Ik houd van het zonlicht in mijn, op het zuiden gelegen, woonkamer. De zon en ik, het is een haat-liefde verhouding. Ik kan echt van haar genieten, zeker van haar eerste voorjaarsstralen waarmee ze zo vlijtig haar best doet om je verwinterde botten weer lekker door te warmen. Ik leef toe naar het moment dat ze net genoeg warmte afgeeft om de openslaande deuren naar de tuin te openen. Dan zet ik een stoel binnen in het huis tussen de deuren en als ik dan haar stralen op mijn gezicht voel branden kan ik zomaar even heel intens gelukkig zitten zijn.
Maar die koperen ploert kan me ook tergen, af en toe neemt ze heel sadistisch zo’n positie voor het raam in zodat haar stralen al mijn hausfrau-tekortkomingen genadeloos bloot leggen. Zo’n positie dat het schelle licht werkelijk elk stofje op de kast, elk streepje en vlekje op je ramen dubbel en dwars lijkt te accentueren. Dat is voor mij een moment van ongelofelijke frustratie omdat ik van tevoren al besef dat ik, ondanks het feit dat ik met alle middelen van de wereld zal proberen om de strepen en de viezigheid te bestrijden, jammerlijk in mijn schoonmaakmissie zal falen.

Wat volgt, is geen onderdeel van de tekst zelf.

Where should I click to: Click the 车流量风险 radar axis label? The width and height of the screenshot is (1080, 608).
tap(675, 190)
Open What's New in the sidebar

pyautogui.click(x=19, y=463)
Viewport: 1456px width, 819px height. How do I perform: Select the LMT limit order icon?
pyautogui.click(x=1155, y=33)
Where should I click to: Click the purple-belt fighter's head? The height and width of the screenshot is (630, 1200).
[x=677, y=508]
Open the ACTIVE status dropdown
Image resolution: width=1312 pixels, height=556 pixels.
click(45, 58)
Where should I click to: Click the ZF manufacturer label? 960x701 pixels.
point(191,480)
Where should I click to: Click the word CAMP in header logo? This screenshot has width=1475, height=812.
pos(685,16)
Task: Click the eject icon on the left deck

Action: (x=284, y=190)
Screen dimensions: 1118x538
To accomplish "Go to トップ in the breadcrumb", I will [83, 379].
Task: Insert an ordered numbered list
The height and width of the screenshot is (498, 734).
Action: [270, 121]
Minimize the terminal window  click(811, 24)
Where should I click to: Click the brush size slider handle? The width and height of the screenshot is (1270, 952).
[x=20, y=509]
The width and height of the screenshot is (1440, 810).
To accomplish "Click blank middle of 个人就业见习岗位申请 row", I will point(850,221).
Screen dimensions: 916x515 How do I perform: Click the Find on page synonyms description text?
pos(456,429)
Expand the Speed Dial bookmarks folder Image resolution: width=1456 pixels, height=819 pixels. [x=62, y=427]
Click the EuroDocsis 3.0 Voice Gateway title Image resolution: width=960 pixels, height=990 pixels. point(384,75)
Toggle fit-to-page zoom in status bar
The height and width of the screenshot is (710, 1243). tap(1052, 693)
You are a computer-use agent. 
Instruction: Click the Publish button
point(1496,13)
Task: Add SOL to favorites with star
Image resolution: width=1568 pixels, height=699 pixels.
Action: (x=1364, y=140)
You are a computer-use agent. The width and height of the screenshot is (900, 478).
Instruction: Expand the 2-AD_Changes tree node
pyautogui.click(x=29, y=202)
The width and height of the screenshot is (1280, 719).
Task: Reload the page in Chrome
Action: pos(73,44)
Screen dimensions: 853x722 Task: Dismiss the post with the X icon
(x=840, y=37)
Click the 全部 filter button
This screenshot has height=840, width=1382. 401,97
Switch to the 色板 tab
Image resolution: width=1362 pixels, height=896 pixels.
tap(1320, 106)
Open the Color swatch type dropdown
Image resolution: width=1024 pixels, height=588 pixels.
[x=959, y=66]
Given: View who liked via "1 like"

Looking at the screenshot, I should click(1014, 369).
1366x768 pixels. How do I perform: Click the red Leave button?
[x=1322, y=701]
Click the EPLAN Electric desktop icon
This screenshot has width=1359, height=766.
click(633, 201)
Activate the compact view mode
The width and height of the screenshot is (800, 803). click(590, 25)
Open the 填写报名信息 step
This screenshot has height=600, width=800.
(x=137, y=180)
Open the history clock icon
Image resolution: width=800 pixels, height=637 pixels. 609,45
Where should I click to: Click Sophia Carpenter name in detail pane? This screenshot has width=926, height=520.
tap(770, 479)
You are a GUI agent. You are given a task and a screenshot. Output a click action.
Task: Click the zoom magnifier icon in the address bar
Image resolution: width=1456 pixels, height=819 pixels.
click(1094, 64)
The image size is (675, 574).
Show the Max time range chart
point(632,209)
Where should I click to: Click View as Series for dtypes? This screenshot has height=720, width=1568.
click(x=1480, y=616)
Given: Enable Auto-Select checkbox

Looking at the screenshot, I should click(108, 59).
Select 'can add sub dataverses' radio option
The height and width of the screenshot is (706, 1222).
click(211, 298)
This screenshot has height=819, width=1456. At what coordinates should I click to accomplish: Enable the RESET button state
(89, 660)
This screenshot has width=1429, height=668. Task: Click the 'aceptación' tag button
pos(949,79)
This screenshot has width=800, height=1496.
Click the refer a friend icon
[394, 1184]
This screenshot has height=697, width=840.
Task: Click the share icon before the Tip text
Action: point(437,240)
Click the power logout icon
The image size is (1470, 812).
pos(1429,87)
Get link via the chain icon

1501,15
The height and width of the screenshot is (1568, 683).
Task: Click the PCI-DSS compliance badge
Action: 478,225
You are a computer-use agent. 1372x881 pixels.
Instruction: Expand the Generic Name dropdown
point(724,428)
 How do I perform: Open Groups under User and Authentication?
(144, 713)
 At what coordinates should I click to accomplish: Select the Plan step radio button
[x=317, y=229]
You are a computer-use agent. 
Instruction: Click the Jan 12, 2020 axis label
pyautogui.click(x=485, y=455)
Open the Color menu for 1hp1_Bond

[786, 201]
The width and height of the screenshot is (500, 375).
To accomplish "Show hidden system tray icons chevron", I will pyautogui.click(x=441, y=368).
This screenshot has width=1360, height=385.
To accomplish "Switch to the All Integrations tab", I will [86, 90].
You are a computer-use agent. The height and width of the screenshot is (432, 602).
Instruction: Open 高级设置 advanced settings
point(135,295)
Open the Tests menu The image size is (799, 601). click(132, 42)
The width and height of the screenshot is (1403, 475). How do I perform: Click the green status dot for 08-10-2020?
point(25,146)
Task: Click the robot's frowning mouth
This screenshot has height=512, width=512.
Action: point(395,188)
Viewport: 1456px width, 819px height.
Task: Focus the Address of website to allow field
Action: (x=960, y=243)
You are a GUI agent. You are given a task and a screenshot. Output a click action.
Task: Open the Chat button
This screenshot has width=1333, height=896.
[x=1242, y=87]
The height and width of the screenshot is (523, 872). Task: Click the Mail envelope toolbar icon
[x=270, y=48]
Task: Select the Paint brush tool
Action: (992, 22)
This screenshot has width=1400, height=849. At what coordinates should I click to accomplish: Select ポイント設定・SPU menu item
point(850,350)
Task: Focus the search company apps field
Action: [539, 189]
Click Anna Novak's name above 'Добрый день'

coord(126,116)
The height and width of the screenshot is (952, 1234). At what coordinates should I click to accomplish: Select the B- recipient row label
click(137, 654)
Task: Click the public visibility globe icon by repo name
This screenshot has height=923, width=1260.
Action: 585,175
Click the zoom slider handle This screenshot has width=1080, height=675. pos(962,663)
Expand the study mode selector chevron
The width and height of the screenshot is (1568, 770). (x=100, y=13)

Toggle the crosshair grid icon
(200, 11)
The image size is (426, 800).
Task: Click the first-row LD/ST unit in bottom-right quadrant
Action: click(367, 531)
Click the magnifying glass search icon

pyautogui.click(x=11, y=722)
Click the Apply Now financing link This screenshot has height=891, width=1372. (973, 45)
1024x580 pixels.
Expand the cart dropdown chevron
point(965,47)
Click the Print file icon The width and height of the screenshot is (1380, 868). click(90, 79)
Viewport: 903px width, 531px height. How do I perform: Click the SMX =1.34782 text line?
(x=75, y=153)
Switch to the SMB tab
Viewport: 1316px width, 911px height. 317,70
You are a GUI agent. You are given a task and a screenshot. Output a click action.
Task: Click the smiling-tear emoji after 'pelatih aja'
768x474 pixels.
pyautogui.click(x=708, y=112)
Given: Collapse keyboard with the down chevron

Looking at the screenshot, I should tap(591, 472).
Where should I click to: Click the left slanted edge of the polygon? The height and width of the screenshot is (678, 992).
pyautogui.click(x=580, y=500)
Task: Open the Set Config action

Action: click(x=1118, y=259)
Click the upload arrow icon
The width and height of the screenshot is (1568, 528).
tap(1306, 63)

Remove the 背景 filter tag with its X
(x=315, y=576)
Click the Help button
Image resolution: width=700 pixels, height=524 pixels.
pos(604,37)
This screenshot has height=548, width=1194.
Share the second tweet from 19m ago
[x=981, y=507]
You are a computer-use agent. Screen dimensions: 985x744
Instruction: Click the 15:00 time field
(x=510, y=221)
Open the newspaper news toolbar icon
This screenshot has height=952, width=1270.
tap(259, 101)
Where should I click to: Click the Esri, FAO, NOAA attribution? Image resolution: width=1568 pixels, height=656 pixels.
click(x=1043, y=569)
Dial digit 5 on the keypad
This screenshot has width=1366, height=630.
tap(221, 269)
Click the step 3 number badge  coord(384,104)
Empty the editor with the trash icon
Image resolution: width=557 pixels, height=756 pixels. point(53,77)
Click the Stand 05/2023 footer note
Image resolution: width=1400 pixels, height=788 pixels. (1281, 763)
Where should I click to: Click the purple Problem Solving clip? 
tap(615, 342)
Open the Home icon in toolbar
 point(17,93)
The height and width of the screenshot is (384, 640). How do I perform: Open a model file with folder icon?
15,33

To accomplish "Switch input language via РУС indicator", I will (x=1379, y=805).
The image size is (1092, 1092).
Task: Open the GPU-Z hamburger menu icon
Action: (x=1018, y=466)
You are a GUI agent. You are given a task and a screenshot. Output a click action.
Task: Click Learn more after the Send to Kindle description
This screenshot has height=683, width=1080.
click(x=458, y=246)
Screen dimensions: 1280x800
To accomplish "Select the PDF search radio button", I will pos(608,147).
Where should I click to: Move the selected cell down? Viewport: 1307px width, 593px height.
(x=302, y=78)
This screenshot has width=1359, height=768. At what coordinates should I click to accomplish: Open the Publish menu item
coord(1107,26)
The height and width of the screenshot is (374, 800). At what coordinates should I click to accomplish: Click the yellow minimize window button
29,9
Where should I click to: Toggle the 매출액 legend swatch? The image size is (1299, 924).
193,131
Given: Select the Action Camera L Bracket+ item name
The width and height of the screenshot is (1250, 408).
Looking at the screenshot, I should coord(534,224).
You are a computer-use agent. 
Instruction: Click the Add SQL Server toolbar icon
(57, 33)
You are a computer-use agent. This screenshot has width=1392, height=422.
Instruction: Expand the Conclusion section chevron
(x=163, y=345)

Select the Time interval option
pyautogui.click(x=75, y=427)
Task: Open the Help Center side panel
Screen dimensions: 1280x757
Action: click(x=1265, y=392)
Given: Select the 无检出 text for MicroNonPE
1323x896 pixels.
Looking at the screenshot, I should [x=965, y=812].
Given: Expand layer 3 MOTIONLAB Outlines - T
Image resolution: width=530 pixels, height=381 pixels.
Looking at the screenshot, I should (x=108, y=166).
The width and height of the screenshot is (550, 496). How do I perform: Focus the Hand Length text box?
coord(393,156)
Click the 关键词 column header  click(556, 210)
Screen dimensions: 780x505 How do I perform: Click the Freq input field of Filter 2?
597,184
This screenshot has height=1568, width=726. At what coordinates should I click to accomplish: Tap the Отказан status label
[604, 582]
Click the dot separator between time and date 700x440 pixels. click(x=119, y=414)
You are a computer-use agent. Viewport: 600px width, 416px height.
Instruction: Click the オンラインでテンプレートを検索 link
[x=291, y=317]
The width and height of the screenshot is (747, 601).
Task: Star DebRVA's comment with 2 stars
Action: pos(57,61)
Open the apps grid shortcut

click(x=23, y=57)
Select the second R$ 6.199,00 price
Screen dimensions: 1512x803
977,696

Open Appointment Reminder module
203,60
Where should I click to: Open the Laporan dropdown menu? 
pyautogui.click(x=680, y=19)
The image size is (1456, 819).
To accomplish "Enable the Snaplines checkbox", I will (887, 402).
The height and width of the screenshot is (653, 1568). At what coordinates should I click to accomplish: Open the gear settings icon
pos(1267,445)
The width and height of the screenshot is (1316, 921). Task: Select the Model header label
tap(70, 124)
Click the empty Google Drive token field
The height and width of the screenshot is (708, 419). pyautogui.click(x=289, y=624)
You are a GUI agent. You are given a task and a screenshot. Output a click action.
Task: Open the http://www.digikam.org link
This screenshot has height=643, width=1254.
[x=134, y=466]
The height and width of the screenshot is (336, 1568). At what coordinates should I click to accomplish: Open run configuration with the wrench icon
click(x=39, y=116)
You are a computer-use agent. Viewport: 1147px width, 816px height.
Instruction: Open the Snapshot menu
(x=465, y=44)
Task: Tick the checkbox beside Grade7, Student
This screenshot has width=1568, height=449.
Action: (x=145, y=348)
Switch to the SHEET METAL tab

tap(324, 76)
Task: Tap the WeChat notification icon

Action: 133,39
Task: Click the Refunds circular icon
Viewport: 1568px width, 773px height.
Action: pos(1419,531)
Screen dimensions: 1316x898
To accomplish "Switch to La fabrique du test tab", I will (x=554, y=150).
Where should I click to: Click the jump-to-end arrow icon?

Ramen zemen, ik kan het gewoonweg niet. Ik begin voortvarend en kom in den beginne altijd terecht in een gevoel van euforie, nu zal het me eindelijk eens lukken om die schoften te laten schitteren en glanzen. Ik spons, zeem en gebruik de meest geavanceerde doeken om de randen af te nemen, het lijkt, als ik het zo van de buitenkant bezie, zelfs wel heel even of het me dit keer gaat lukken. Maar als ik dan ben uitgesponsd en met de zeem in mijn hand vanaf de binnenkant de schone-ramen-check verricht zie ik ze schaamteloos zitten, helverlicht door madame soleil, die rotzakken van strepen en plekjes. De kwelgeesten, ik kom nooit meer van ze af.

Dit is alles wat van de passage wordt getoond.